For the listing that follows, give again exactly the lines from the one with "Task: Open the Timeline tab" to the one with "This screenshot has height=773, width=1538.", including both.

● **DATA FOR ANALYSIS**

------------------------------

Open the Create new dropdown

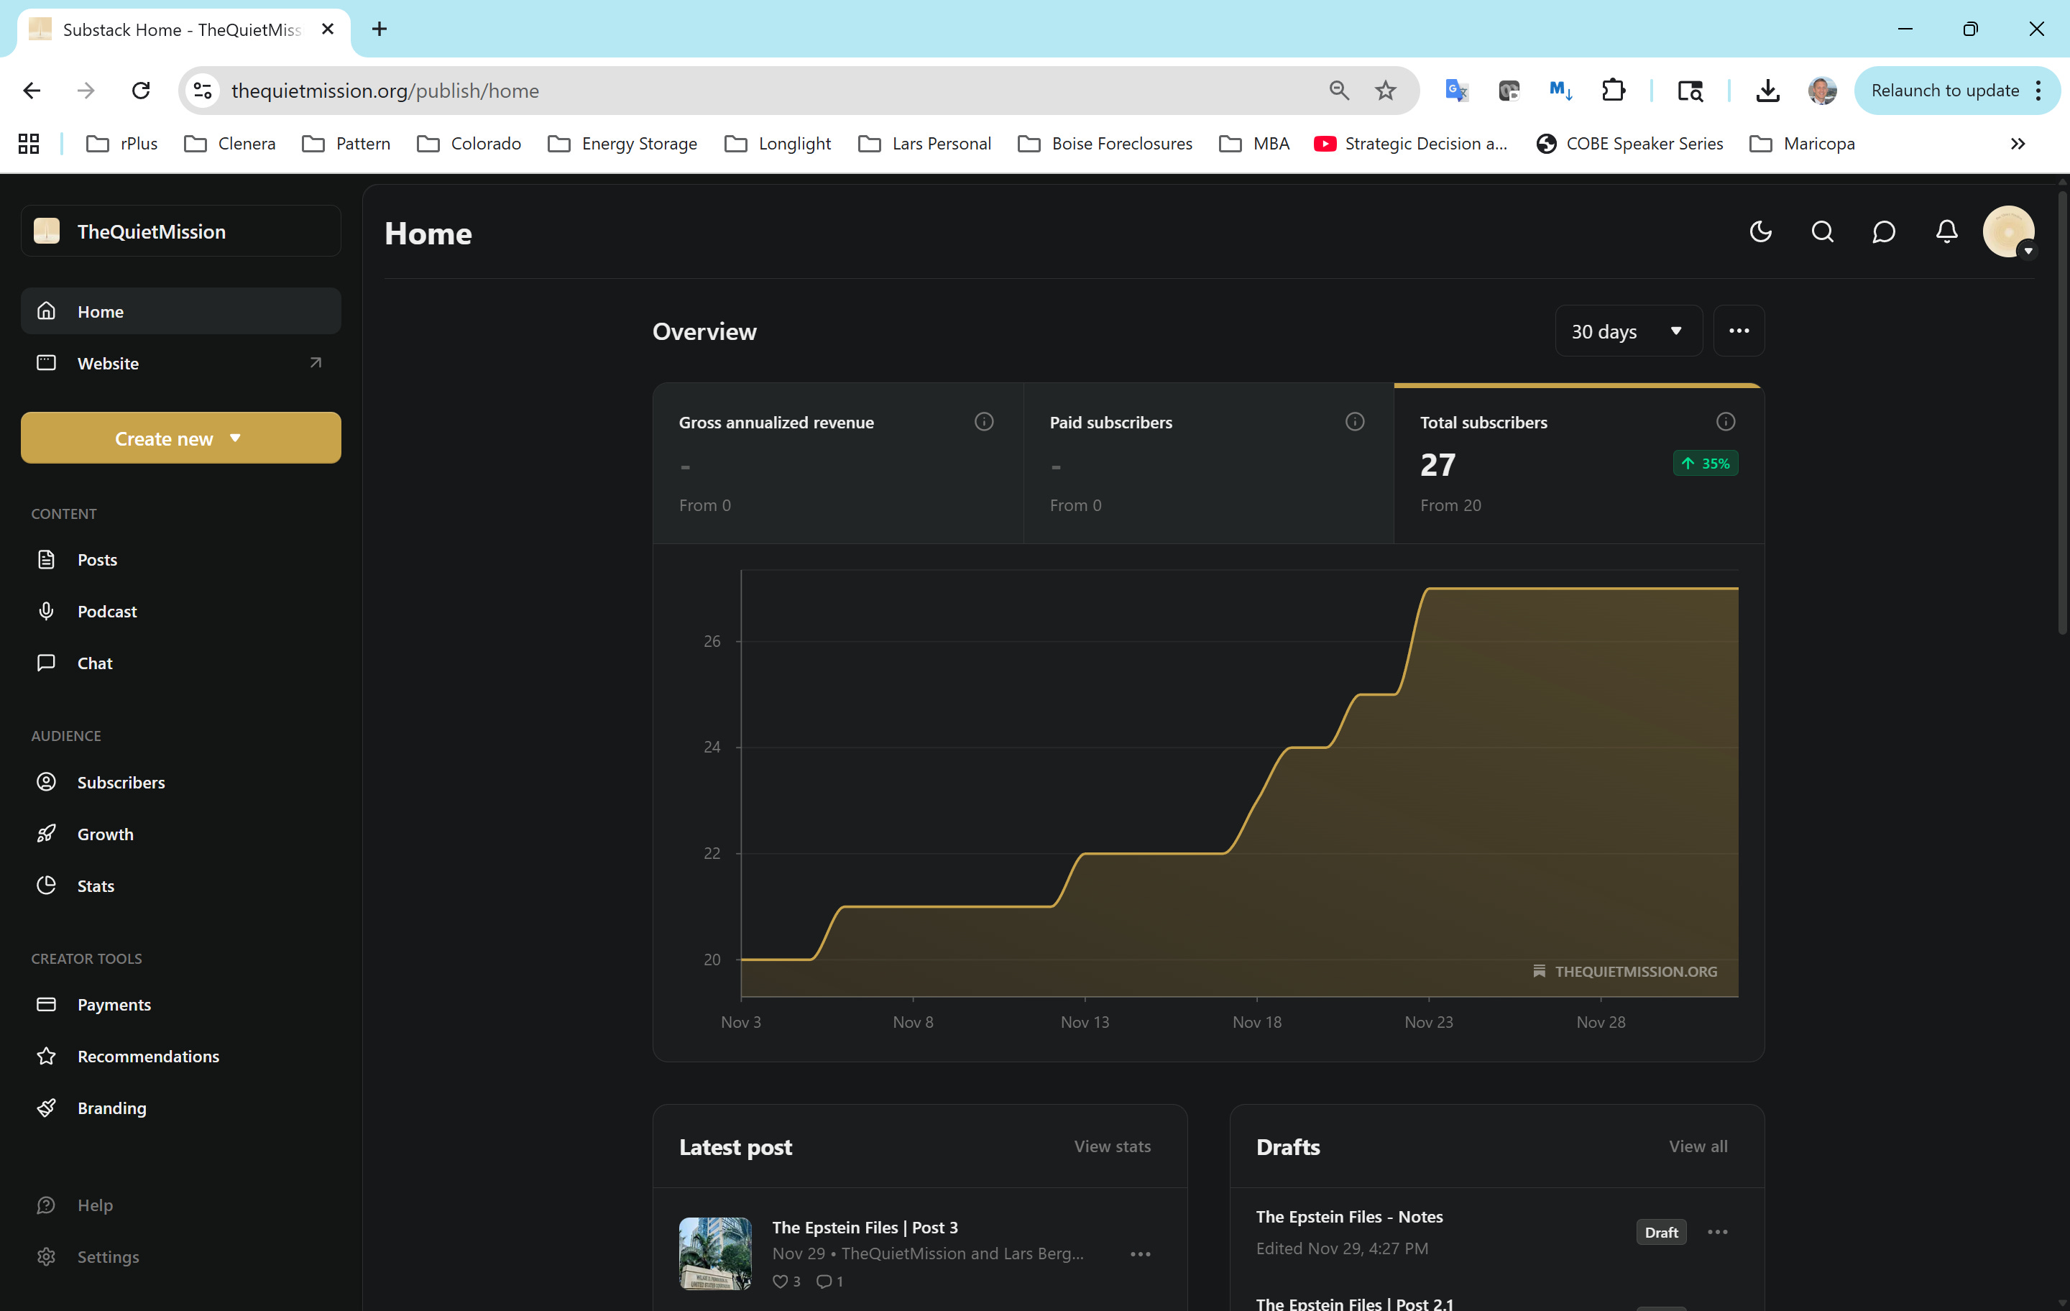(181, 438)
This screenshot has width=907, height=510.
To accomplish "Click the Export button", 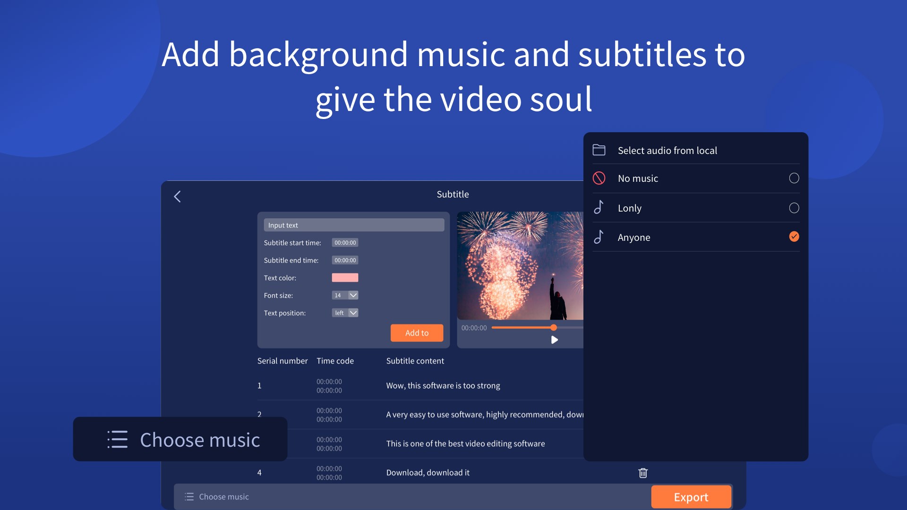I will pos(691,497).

------------------------------

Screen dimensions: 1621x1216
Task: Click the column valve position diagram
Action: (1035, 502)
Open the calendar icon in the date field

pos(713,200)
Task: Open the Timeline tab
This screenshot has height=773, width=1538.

------------------------------

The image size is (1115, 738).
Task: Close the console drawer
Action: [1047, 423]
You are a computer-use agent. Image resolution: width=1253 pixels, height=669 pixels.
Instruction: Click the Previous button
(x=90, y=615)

------------------------------

● **RESULT OF THE TASK**
Task: Open the Timeline tab
This screenshot has height=773, width=1538.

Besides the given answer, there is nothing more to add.